Unveiling the Pathologic Response of Cardiac Fibroblasts During Aspergillus fumigatus Pulmonary Infections

Abstract

Various adverse cardiovascular events have been associated with lung damage as a result of pathological infections followed by chronic inflammation. In this context, several recent studies report severe cardiovascular complications after pulmonary infection by SARS‐CoV‐2. Therefore, determining the physiological link between abnormal pulmonary and cardiac function is an emerging clinical need in the cardiovascular field. The main limitation of these studies has been the lack of specific genetic tools and mouse models to study the cellular and molecular mechanisms that regulate the lung‐heart interactions. To induce lung damage we utilized a common airborne environmental fungus, Aspergillus fumigatus (AF), which is an opportunistic pathogen that establishes pathological infection in the lung if the immune system is compromised. However, in immunocompetent animals, transient stress to the lung is still detectable before clearance via immune cells. Our lab has discovered that pulmonary fibroblasts (PFs), typically associated with the maintenance and production of the extracellular matrix, activate in response to inhaled AF spores and modulate the immune response.
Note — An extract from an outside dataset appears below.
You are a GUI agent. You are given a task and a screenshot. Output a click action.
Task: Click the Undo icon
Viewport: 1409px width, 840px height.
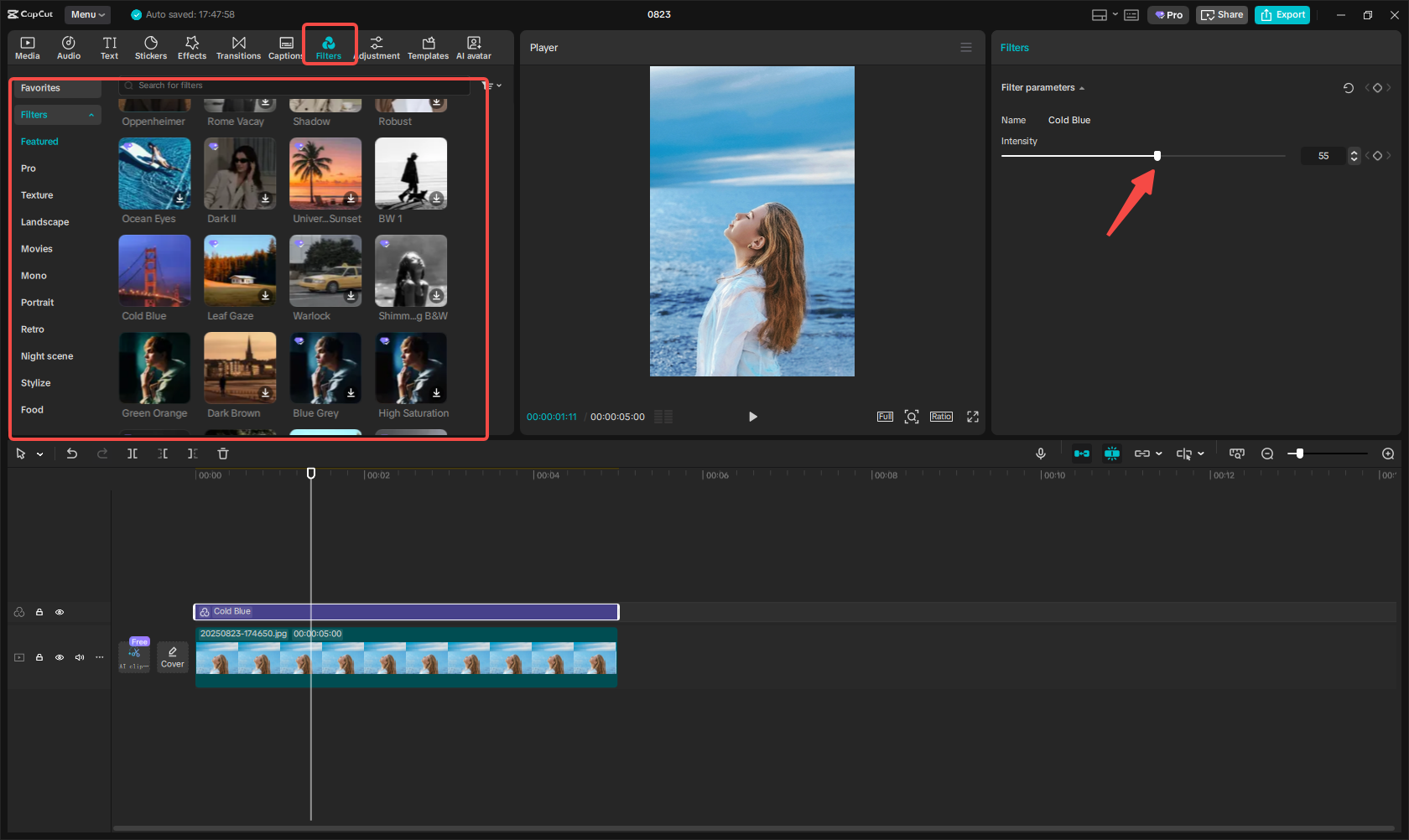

Moreover, we have also observed activation of cardiac fibroblasts (CFs) in response to the pulmonary AF infection. Therefore, we hypothesized that pulmonary infection leads to cardiac stress, resulting in the activation and pathological response of CFs, and subsequently result in myocardial remodeling, fibrosis, and disease. To test our hypothesis we used our recently developed and described in vivo cre‐loxP lineage tracing mouse lines to specifically tag and manipulate all activated fibroblast during infection, clearing and reinfection. Our data show that CFs can activate after an acute inhalation of AF spores which are quickly cleared in immunocompetent mice with no pathological lung damage. Moreover, subsequent asymptomatic chronic AF infections result in the accumulation of PF and CF pathologic activation. These results reveal a cellular novel link between pulmonary infection and its impact on cardiovascular events.